Records excerpted from a collection:
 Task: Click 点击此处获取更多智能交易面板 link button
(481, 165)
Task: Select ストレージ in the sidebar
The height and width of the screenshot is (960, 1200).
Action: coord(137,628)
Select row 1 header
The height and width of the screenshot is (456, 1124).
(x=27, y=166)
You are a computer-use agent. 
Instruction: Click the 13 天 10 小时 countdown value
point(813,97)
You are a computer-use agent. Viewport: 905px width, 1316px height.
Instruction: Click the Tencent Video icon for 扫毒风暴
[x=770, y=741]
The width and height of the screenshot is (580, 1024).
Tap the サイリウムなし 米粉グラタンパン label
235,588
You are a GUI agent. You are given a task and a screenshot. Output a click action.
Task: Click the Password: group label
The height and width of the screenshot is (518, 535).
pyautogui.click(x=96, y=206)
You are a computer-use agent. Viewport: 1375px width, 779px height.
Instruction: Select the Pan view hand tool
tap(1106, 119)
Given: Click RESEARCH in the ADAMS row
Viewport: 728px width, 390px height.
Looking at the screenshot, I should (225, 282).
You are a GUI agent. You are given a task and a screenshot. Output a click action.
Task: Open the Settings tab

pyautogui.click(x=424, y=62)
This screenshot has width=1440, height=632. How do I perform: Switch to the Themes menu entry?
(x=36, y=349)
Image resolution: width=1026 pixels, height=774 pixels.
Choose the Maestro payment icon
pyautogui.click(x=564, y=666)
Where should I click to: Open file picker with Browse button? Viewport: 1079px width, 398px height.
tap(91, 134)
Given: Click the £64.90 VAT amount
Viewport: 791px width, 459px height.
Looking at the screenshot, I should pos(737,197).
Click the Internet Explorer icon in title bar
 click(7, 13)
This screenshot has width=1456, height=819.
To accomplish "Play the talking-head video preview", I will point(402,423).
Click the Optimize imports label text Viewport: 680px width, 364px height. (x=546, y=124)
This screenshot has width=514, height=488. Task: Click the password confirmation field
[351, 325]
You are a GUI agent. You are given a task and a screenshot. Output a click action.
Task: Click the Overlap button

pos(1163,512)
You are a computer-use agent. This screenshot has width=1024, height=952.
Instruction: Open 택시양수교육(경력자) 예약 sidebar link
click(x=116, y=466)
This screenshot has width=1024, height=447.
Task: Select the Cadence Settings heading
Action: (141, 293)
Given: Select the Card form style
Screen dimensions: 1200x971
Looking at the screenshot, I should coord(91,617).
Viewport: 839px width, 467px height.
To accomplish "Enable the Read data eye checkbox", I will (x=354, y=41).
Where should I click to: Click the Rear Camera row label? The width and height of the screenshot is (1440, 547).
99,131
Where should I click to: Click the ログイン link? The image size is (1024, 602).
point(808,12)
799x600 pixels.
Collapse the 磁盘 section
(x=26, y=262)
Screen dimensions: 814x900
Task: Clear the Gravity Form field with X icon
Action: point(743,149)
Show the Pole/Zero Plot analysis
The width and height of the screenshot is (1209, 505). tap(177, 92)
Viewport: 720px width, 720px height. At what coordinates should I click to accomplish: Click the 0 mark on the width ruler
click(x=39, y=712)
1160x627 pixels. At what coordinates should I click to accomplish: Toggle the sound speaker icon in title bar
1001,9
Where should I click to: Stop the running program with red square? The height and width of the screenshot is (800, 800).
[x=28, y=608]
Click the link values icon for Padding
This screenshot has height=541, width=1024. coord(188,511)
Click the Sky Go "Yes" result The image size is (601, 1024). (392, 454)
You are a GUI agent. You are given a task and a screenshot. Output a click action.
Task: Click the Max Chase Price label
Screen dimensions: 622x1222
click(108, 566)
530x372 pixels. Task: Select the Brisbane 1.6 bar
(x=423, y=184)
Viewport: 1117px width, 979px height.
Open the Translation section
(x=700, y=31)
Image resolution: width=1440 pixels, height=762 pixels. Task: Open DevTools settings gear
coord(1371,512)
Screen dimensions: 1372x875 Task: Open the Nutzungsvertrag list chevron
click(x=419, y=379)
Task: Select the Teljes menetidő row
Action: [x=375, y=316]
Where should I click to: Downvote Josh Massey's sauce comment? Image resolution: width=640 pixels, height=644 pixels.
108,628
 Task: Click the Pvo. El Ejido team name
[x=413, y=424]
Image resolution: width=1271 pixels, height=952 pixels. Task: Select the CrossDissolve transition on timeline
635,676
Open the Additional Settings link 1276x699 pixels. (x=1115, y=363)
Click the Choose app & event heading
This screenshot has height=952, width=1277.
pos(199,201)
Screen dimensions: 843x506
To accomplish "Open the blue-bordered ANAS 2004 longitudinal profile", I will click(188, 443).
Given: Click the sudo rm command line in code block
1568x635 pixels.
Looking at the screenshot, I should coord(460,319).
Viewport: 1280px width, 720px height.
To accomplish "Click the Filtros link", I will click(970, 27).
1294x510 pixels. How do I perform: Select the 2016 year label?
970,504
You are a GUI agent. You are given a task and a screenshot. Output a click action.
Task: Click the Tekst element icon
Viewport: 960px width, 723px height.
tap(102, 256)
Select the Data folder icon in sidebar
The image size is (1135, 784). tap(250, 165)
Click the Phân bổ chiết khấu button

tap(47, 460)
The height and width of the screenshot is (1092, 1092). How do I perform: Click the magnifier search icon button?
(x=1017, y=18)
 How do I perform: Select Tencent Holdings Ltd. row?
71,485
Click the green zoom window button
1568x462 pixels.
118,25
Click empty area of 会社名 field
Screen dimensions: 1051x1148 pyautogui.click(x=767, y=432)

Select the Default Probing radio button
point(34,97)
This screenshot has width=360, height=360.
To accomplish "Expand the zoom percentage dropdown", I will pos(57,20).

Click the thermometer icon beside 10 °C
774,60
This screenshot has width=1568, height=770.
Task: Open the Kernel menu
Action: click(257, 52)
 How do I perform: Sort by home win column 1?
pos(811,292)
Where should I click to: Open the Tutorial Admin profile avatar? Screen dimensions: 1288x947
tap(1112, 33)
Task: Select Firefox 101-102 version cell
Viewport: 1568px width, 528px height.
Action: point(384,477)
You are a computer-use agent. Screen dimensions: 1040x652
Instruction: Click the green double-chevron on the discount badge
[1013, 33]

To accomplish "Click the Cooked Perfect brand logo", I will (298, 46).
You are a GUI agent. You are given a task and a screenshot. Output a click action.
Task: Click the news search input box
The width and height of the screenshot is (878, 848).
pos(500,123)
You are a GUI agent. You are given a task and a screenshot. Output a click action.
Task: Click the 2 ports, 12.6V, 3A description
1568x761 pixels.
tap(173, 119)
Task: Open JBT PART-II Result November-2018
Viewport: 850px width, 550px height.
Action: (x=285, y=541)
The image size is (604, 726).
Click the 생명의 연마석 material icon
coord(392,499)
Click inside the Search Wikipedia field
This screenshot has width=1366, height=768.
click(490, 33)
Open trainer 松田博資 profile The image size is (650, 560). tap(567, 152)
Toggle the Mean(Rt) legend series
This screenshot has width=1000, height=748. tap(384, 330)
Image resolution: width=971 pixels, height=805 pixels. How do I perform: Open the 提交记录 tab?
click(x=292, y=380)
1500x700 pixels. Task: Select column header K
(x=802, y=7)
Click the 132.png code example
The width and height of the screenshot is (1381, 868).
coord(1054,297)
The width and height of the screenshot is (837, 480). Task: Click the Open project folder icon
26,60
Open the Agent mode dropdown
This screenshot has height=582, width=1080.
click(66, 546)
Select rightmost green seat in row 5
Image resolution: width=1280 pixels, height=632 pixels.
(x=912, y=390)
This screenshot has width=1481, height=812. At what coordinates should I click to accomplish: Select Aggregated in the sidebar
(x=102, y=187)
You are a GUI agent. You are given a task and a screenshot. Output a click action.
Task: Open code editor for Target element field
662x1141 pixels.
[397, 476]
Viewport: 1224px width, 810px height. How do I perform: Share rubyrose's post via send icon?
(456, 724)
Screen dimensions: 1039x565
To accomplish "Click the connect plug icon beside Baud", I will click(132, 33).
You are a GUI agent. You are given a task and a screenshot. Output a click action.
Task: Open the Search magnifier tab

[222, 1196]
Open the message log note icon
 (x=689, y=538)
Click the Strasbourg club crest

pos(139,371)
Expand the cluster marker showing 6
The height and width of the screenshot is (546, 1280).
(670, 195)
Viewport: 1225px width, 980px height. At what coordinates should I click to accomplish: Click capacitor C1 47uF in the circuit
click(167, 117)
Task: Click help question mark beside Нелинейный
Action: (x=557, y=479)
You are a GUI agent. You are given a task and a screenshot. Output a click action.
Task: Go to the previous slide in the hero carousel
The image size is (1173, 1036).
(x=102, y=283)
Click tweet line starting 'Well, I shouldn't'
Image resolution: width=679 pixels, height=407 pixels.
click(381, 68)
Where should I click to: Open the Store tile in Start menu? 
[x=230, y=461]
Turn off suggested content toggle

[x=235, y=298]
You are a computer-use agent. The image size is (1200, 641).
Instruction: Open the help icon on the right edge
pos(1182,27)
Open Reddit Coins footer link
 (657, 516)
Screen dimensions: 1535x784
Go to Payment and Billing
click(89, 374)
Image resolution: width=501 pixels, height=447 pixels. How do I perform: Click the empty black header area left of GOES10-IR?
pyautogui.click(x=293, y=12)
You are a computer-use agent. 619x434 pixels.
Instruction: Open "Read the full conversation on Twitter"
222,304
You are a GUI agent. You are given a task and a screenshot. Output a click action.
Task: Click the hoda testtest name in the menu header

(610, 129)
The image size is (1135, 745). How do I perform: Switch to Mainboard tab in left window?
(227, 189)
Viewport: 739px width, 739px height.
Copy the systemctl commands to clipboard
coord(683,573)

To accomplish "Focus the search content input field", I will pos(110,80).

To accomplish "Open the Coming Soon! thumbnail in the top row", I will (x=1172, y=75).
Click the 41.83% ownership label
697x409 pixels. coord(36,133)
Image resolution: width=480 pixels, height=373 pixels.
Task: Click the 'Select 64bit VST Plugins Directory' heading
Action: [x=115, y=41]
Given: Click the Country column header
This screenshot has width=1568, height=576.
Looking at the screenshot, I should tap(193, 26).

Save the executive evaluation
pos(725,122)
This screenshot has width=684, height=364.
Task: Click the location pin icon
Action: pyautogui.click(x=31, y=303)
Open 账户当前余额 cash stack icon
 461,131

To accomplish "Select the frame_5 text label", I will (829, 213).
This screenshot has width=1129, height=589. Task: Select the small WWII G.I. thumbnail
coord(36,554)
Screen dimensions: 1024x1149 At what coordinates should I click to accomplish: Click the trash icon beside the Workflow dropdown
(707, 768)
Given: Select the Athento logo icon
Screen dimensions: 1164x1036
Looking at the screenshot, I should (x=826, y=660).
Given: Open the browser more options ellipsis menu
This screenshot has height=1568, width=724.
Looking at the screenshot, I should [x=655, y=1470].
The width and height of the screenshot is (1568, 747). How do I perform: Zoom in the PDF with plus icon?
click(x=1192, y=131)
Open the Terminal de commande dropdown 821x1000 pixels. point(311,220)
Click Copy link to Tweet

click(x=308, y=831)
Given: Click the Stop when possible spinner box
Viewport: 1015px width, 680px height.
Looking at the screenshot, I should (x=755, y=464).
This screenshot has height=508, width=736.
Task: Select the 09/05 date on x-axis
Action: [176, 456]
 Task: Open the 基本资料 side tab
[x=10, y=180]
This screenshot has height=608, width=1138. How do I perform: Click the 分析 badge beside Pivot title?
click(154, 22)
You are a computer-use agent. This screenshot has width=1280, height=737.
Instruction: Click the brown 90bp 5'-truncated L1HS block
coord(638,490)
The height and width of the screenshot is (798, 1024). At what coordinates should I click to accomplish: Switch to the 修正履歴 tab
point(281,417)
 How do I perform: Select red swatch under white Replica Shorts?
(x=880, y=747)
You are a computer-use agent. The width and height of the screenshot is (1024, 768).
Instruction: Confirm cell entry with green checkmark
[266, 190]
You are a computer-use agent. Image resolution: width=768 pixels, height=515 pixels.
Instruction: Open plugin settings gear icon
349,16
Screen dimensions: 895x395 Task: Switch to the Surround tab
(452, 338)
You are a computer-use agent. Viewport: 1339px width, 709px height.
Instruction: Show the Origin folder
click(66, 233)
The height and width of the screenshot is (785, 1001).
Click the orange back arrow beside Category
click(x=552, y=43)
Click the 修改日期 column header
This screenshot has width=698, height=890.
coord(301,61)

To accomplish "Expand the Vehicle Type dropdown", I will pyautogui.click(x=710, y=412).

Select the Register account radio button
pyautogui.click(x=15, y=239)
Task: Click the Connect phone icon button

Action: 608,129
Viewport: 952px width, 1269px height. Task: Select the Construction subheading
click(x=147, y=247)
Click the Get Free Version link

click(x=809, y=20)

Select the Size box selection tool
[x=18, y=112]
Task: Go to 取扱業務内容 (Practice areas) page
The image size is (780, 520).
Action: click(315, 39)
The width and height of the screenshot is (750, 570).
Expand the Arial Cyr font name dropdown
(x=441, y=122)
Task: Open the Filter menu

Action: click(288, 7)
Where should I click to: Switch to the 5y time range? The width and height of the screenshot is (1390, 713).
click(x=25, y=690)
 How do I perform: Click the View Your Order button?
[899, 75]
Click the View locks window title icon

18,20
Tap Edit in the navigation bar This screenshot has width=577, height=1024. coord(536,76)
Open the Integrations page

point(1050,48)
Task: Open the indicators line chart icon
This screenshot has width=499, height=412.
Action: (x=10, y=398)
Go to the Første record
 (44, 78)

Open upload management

_WHAT THE EXERCISE ASKS_:
Within the records above, determine the number of lines that hold the word "logo" and return only that value.

_YOUR RESPONSE_:
2